Cyber Security Essentials | ISMS

June 25, 2019

A contemporary defensive cyber security model, known as zero trust, requires organisations to fully develop and integrate the means to detect unwanted or suspicious behaviour throughout their business architecture. The legacy view that cyber security is fought on the perimeter battlefront doesn’t respect that most attacks originate from internal systems and applications already compromised. So, what does a pivot to zero trust mean for organisations who are keen to adopt this comprehensive approach to cyber security?

Audit Logs are the Blood in Cyber Immune Systems

The definition of zero trust is that no one is trusted by default from inside or outside the network, and verification is required from everyone trying to gain access to resources on the network.  Organisations need to know exactly what’s going on in every aspect of their networks and systems, treating user and system interactions as suspicious until verified legitimate.

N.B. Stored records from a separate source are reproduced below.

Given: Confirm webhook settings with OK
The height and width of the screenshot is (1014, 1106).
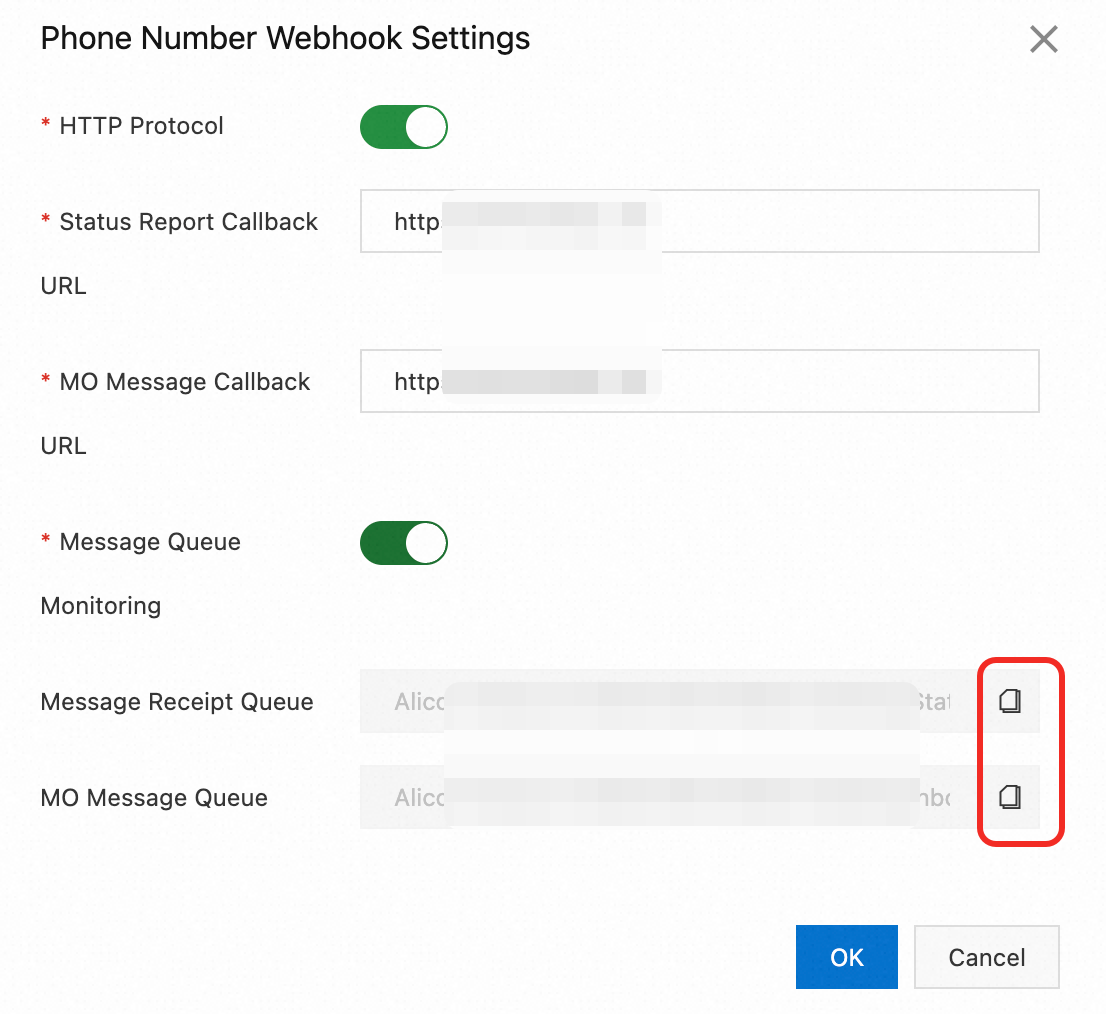Looking at the screenshot, I should (x=846, y=957).
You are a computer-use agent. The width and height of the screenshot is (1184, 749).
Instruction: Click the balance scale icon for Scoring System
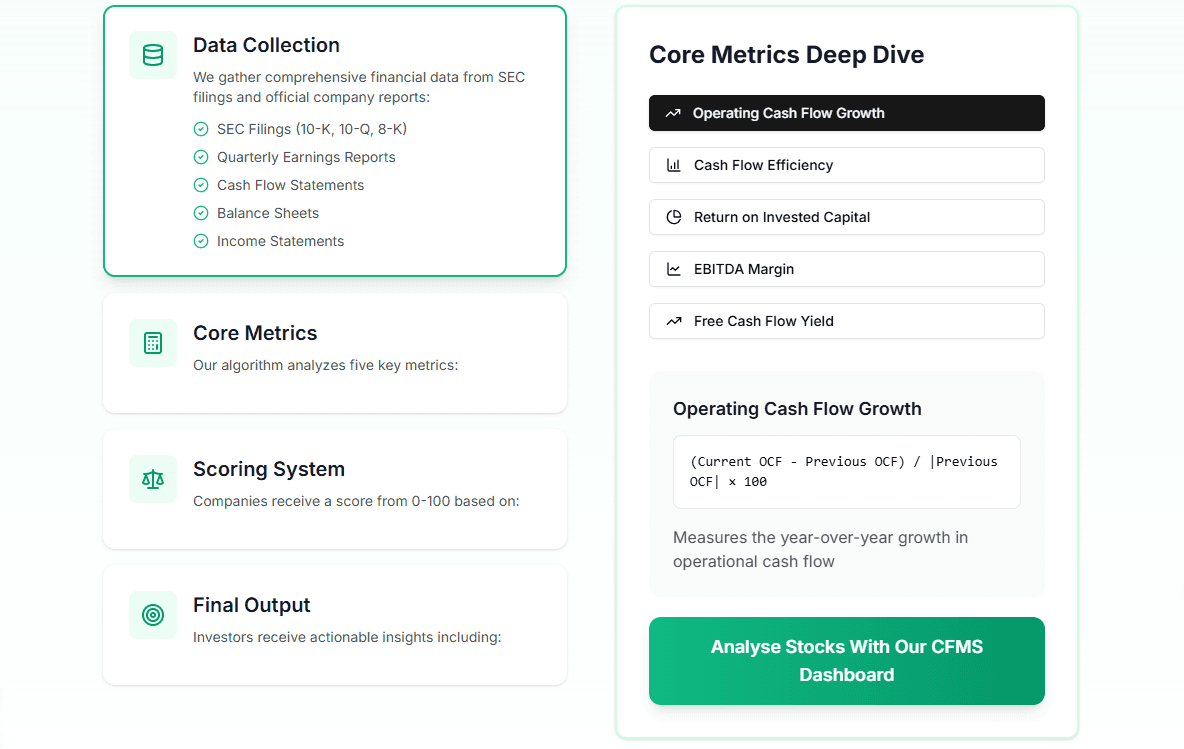coord(153,479)
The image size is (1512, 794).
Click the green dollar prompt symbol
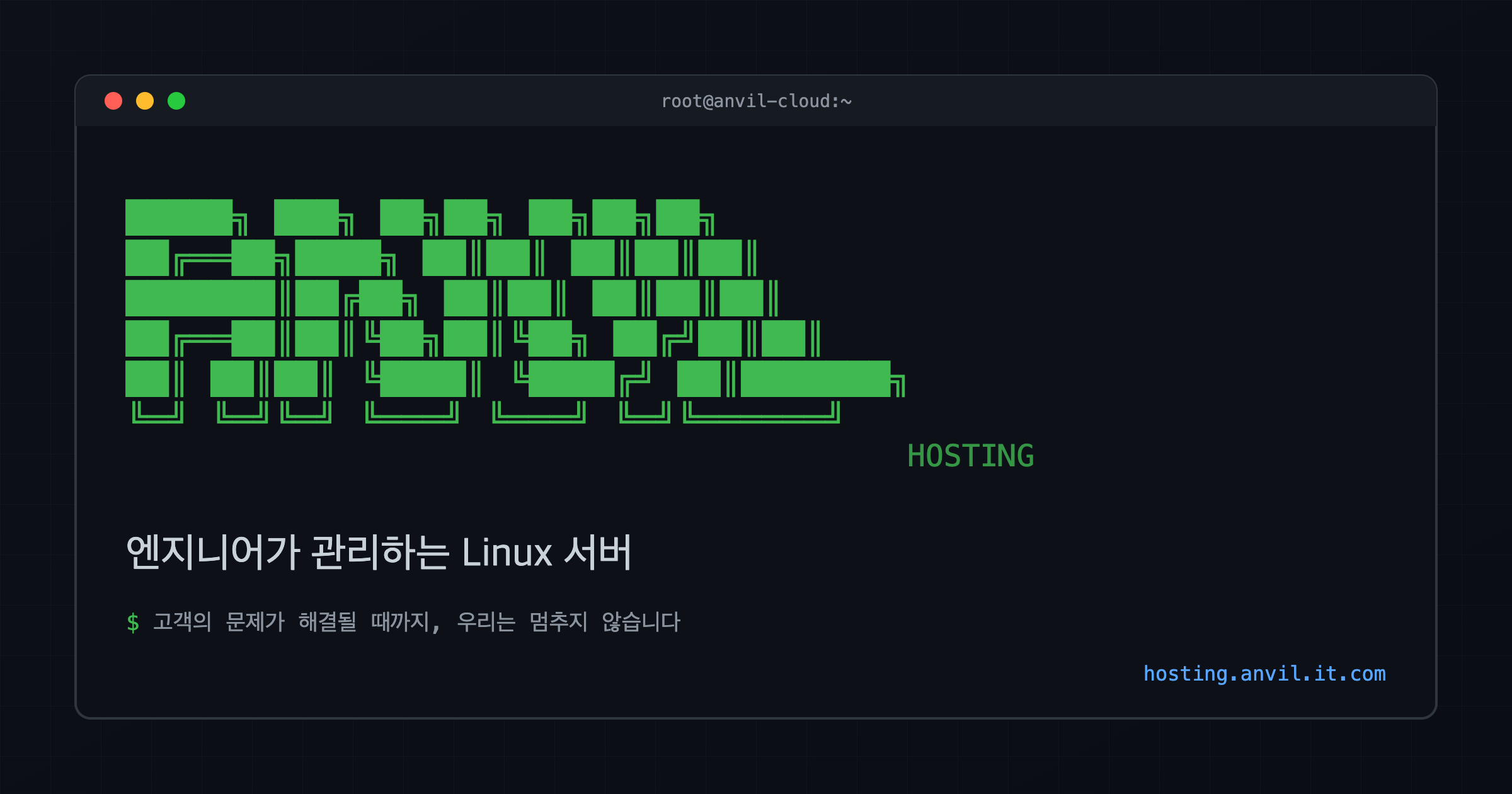(x=133, y=623)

The model works to protect information deep inside your business applications, on desktops, within the datacentre or even those services residing in external cloud environments. For this to work properly, the business requires a fine-tuned identity and access control model be adopted in all aspects of the identity management lifecycle, fusing audit data between each function in a way that allows cyber security teams to detect and respond to potential cyber threats.

Zero trust is by no means an easy goal to achieve, since the supporting enterprise security architecture needs to consider every element within the business model and ensure they all produce logs. It also means that the logs need to be read and understood, and actions of users and systems need to be verified or surfaced to the security team as potentially threatening.

Zero trust can put a significant load on the security team as they need to find ways to inspect and log all these system function and user interactions, which results in thousands of events per second that they need to sift through and make sense of. Furthermore, the security team needs to learn what baseline behavioural patterns look like and raise any deviation to the norm with the security team or manager looking after the organisation’s security posture.

Forbes surveyed over 1,000 security practitioners and security executives and found that 66% claim to already have zero trust policies for application behaviour, devices and access[1]. Undoubtedly, the organisations Forbes surveyed have large and well-funded cyber security teams and their executives know the value of having a comprehensive cyber security solution protecting their business. Yet, this is not representative of most organisations the world over who fall into that small to medium business (SMB) category. Those SMBs typically don’t invest in dedicated security professionals, teams of SOC analysts and executives responsible for ensuring security policy is turned into reality.

Zero trust cyber security for SMBs

Any organisation interested in adopting a zero-trust model when they don’t have the resources of a large bank or government department should start with their managed service provider (MSP). By asking the MSP to adopt a comprehensive audit policy across the enterprise, the information is then being produced that can be mined to compare against policy preferences. A full auditing capability requires that systems (network devices, operating systems and applications) produce security logs for every action and interaction in the enterprise. Luckily, most modern ICT systems, including those provided from cloud services, generate complete historical audit histories of what the system is doing, recorded in easily accessible event logs that can be read and interpreted by technology.

The business logic that represents the organisation’s identity and access policy can then be used to surface indicators of attack or compromise from that dataset. It is this comprehensive approach to auditing that makes zero-trust an achievable goal rather than simply an ambition for smaller organisations. Even those very small organisations who outsource every aspect of their ICT and have no onsite staff who know how to manage their ICT systems can add auditing to the contract and ensure the service provider’s SOC monitors against the zero-trust target.

Zero Trust and Behaviour Anomaly Detection

Another concept known as micro-segmentation is worth exploring at this stage, as it also makes sense no matter what size the business is. Using micro-segmentation, organisations can use policies to specify permitted actions and protect each individual system based on those policies. Rather than looking at the security architecture as a complete (and often very complex) system, each function is isolated from the other and policies define what those functions can and cannot do and how they interact with external functions. That way, an application that contains sensitive customer information or intellectual property might only allow one user group access and every other is blocked or audited so the security team can investigate potential threats.

Monitoring user behaviour is increasingly important in security, hence why so many security professionals and managed service providers are pitching this comprehensive audit model as the way to secure their charges. By building baselines of behaviour within the business environment, security teams can detect the rule-based threats they have always been able to detect (akin to antivirus signatures) as well as unknown and unknowable activity from insiders or external parties. The science behind this implementation, like all archetype machine learning and behavioural analysis systems, is based on a keenly tuned statistical solution that matches the cyber security threat model to indicate security attacks, data theft, insider misuse or other issue not yet considered.

Develop cyber resilience with a zero trust cyber security model

Modern business executives are always seeking ways to help drive business revenue and support the business’s strategy.  Zero trust cyber security using comprehensive auditing and behavioural analysis to test the validity of every system and user interaction will help  protect your organisation from costly and disruptive data breaches.